═══ Provided information

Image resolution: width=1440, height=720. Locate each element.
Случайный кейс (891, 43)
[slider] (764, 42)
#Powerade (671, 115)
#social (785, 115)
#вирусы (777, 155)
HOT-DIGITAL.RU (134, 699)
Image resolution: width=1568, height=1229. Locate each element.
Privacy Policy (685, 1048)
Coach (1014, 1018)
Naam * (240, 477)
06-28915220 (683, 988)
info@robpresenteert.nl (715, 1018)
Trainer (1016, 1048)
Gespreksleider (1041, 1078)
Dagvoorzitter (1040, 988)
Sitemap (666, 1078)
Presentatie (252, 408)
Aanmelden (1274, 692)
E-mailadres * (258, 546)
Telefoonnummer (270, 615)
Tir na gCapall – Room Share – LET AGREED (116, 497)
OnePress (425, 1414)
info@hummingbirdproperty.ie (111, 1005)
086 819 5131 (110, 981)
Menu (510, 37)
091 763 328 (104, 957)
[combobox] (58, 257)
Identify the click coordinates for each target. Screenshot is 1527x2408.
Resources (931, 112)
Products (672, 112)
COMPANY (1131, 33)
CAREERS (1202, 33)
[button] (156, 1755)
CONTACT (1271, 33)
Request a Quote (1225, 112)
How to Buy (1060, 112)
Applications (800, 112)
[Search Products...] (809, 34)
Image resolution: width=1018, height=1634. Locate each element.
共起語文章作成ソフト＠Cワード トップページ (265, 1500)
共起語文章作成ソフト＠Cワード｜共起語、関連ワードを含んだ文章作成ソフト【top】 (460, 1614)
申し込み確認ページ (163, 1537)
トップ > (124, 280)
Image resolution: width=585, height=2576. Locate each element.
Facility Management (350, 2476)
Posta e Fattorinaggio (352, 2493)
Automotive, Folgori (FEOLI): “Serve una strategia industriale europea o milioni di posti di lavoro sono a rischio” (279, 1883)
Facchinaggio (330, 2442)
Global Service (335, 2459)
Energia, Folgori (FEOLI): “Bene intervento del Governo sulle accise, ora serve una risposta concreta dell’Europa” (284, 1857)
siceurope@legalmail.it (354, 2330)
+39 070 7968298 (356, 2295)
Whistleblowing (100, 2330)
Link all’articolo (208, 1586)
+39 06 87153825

══════

Render every line of the items above as a JSON list of strings, with one string per line and blank lines omitted.

**Solution to this exercise:**
[
  "Image resolution: width=1440, height=720. Locate each element.",
  "Случайный кейс (891, 43)",
  "[slider] (764, 42)",
  "#Powerade (671, 115)",
  "#social (785, 115)",
  "#вирусы (777, 155)",
  "HOT-DIGITAL.RU (134, 699)",
  "Image resolution: width=1568, height=1229. Locate each element.",
  "Privacy Policy (685, 1048)",
  "Coach (1014, 1018)",
  "Naam * (240, 477)",
  "06-28915220 (683, 988)",
  "info@robpresenteert.nl (715, 1018)",
  "Trainer (1016, 1048)",
  "Gespreksleider (1041, 1078)",
  "Dagvoorzitter (1040, 988)",
  "Sitemap (666, 1078)",
  "Presentatie (252, 408)",
  "Aanmelden (1274, 692)",
  "E-mailadres * (258, 546)",
  "Telefoonnummer (270, 615)",
  "Tir na gCapall – Room Share – LET AGREED (116, 497)",
  "OnePress (425, 1414)",
  "info@hummingbirdproperty.ie (111, 1005)",
  "086 819 5131 (110, 981)",
  "Menu (510, 37)",
  "091 763 328 (104, 957)",
  "[combobox] (58, 257)",
  "Identify the click coordinates for each target. Screenshot is 1527x2408.",
  "Resources (931, 112)",
  "Products (672, 112)",
  "COMPANY (1131, 33)",
  "CAREERS (1202, 33)",
  "[button] (156, 1755)",
  "CONTACT (1271, 33)",
  "Request a Quote (1225, 112)",
  "How to Buy (1060, 112)",
  "Applications (800, 112)",
  "[Search Products...] (809, 34)",
  "Image resolution: width=1018, height=1634. Locate each element.",
  "共起語文章作成ソフト＠Cワード トップページ (265, 1500)",
  "共起語文章作成ソフト＠Cワード｜共起語、関連ワードを含んだ文章作成ソフト【top】 (460, 1614)",
  "申し込み確認ページ (163, 1537)",
  "トップ > (124, 280)",
  "Image resolution: width=585, height=2576. Locate each element.",
  "Facility Management (350, 2476)",
  "Posta e Fattorinaggio (352, 2493)",
  "Automotive, Folgori (FEOLI): “Serve una strategia industriale europea o milioni di posti di lavoro sono a rischio” (279, 1883)",
  "Facchinaggio (330, 2442)",
  "Global Service (335, 2459)",
  "Energia, Folgori (FEOLI): “Bene intervento del Governo sulle accise, ora serve una risposta concreta dell’Europa” (284, 1857)",
  "siceurope@legalmail.it (354, 2330)",
  "+39 070 7968298 (356, 2295)",
  "Whistleblowing (100, 2330)",
  "Link all’articolo (208, 1586)",
  "+39 06 87153825"
]